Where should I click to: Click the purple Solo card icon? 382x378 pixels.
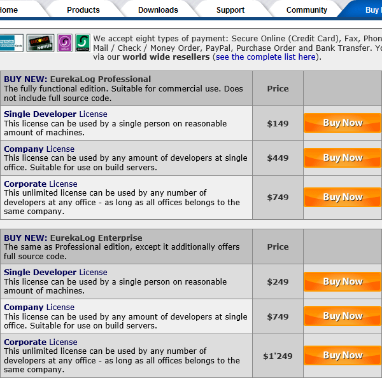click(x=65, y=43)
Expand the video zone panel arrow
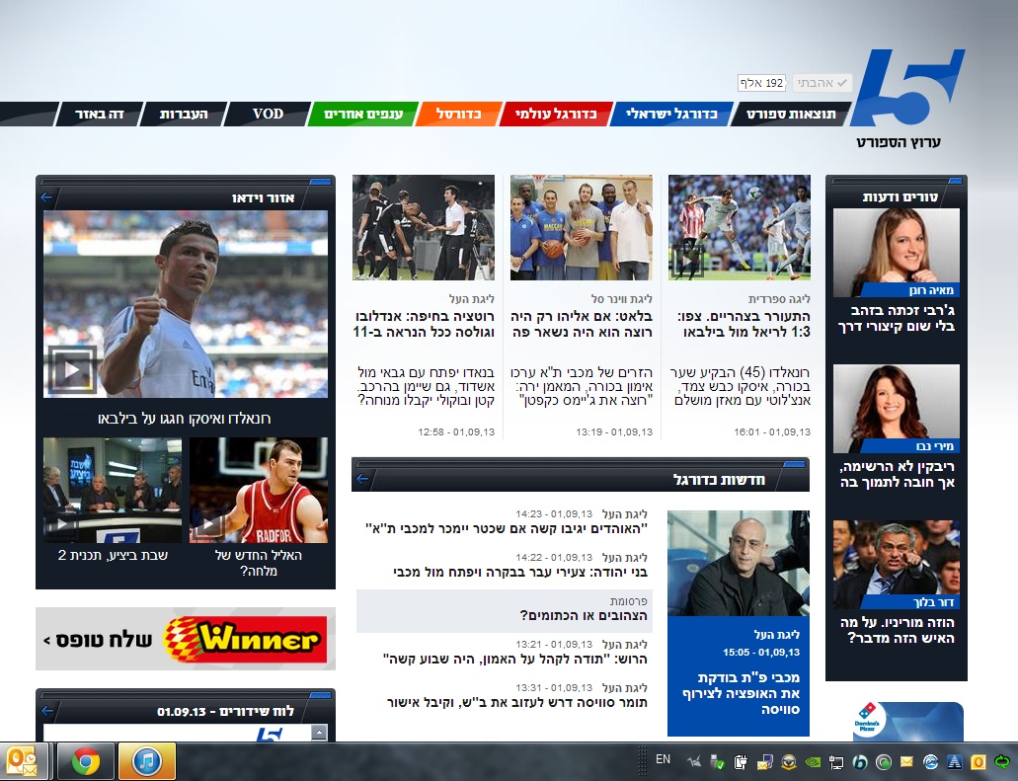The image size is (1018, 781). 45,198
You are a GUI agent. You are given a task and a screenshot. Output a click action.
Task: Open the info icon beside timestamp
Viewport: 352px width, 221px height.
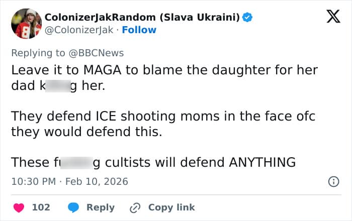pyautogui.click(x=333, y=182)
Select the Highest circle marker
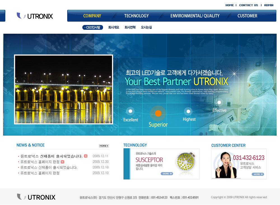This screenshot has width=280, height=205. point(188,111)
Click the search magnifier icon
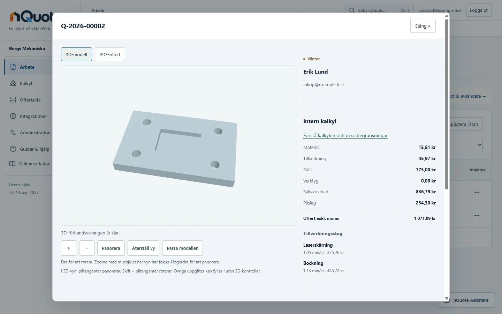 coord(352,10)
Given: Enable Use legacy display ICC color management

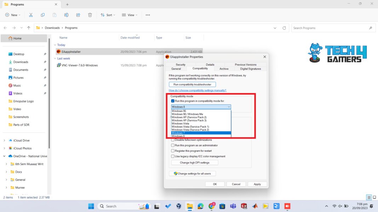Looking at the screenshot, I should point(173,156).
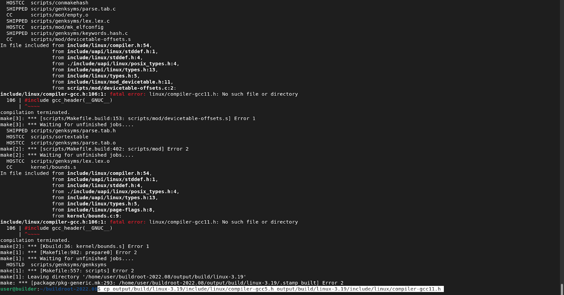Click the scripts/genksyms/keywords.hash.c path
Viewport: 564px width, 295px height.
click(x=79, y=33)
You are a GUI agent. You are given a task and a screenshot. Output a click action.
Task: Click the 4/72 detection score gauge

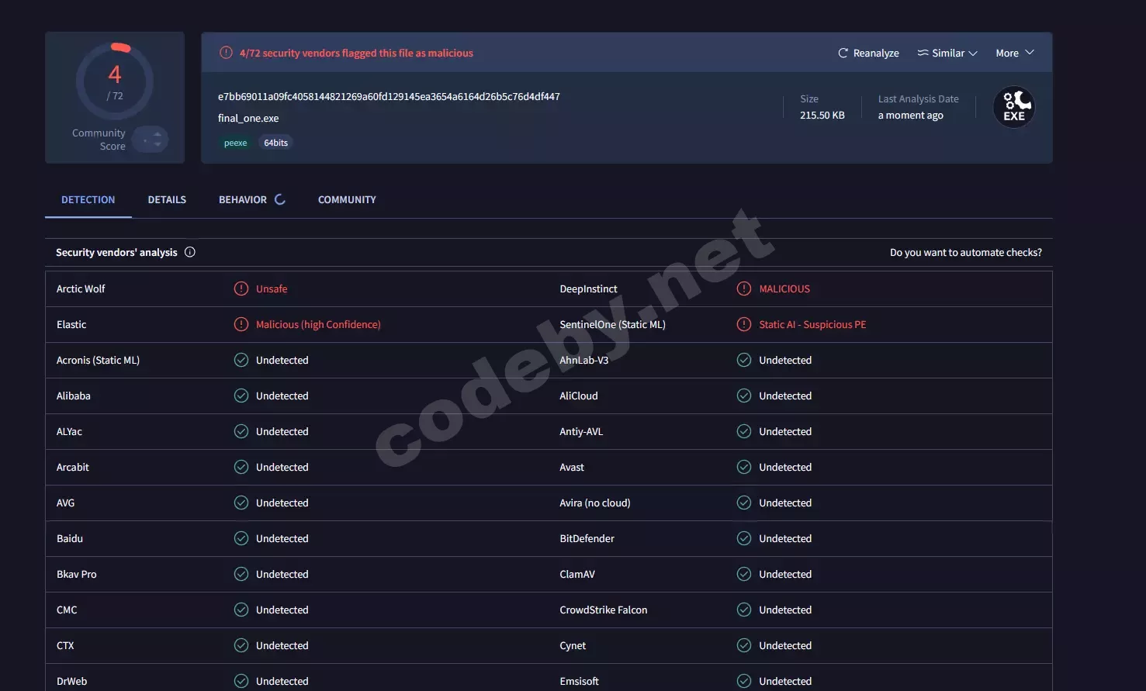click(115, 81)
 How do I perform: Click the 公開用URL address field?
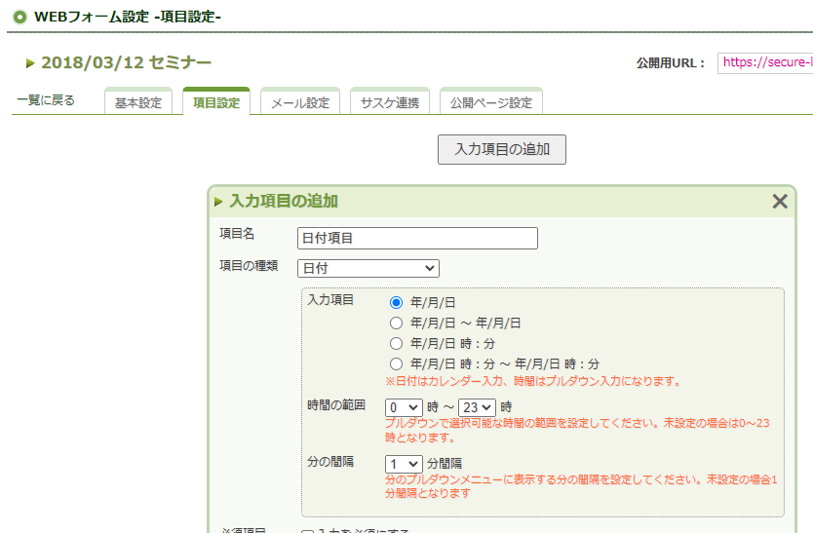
======
§ **Your task**
Reproduce every line of the material above verbatim, omitting the pictures.

§ **Reply**
Where should I click to: Click the purple Solo card icon? 382x378 pixels.
click(x=65, y=43)
Expand the video zone panel arrow
The image size is (1018, 781). 45,198
You are a GUI agent. You are given a task and a screenshot. Output a click action.
Task: Open the info icon beside timestamp
Viewport: 352px width, 221px height.
pyautogui.click(x=333, y=182)
Select the Highest circle marker
This screenshot has width=280, height=205. point(188,111)
Click the search magnifier icon
 coord(352,10)
Given: Enable Use legacy display ICC color management

Looking at the screenshot, I should point(173,156).
Click the scripts/genksyms/keywords.hash.c path
Viewport: 564px width, 295px height.
click(x=79, y=33)
You are a GUI agent. You are given a task and a screenshot. Output a click action.
Task: Click the 4/72 detection score gauge

click(115, 81)
 How do I perform: Click the 公開用URL address field?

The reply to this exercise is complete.